==== Text

Kate Barbee at Kohn Gallery

Kate Barbee, Blue Moon (detail), Feral Flora, Kohn Gallery; Image courtesy of the gallery

Feral Flora by Kate Barbee

Kohn Gallery, Los Angeles
through March 25

Written by Sydney Walters
LA-based artist Kate Barbee rolls out a solo show at Kohn Gallery that uses blazing colors to synthesize body and object.

Her paintings are portals of fire on the white gallery walls. Jaring oranges and pinks mimic the style of analytical cubism, an early stage of cubism preoccupied with rendering multiple viewpoints via overlapping shapes and planes. Yet she also paints in the spirit of a Baroque enterprise. Barbee leans heavily on stylization to evoke a sense of sensuousness, movement, and vitality.

In “Gamay”, Barbee uses the repeating colors of purple, orange, and yellow to flesh out three figures contorting and bending into one another. It is a scene poised to pay tribute to the sexual tension in Otto Dix’s Leda and the Swan yet Barbee steers clear of the agony of Dix’s scene and chooses to render the faces of the figures in determinately aloof expressions.

========
==== Given data

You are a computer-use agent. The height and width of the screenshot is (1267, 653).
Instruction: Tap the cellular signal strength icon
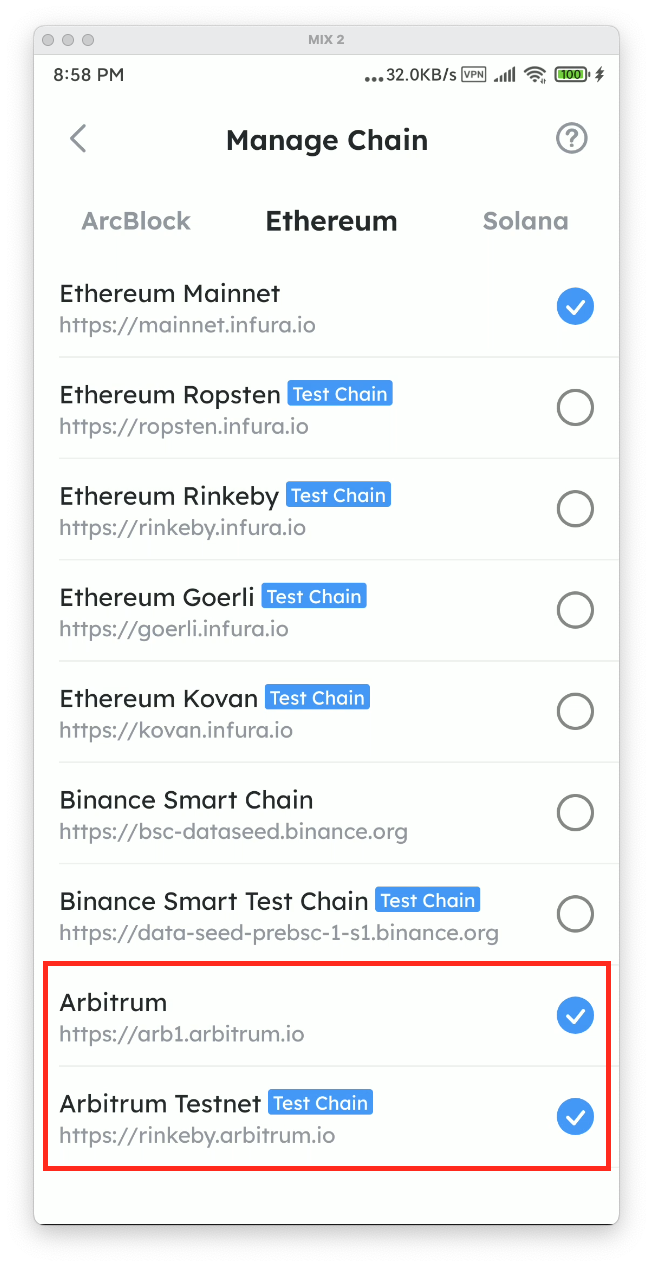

========

Exercise directions> Can you continue the review of Kate Barbee's Feral Flora show at Kohn Gallery from where it stops? The listing plays no part in this.

Result of the task>
This is a curiosity of all of Barbee’s pieces. The bodies of the figures are animated and evolving on a topography ripe with tooth, yet the figures appear impassive and dispassionate. Besides varying hair colors and styles, there is not enough information to connote a different woman in each painting. Rather, this series seems to refer to the same person experiencing the world with inexplicable detachment.

The way Barbee paints hands tells a much different, more engaging story, than the figure’s expressions. In “Brett”, a hand with pink fingernails bends dramatically down as it hugs a spoon between thumb and pointer finger. White fingers surrender to a warm yellow highlighting the top of the hand. The underside of the forearm is a cozy blue and a maturing green blossoms at the crossroad of the yellow hand and blue arm.

To appreciate these extraordinary moments, one must engage with the piece up close. Her paintings are an amalgamation of cut and sewn parts to compose a complete image. The strength of her work and proof of technical mastery lies in the examination of these parts. Like a sewn quilt, Barbee ecnomizes her technique and clumps, scrapes, carves, and sews portions of her work to create sculptural paintings.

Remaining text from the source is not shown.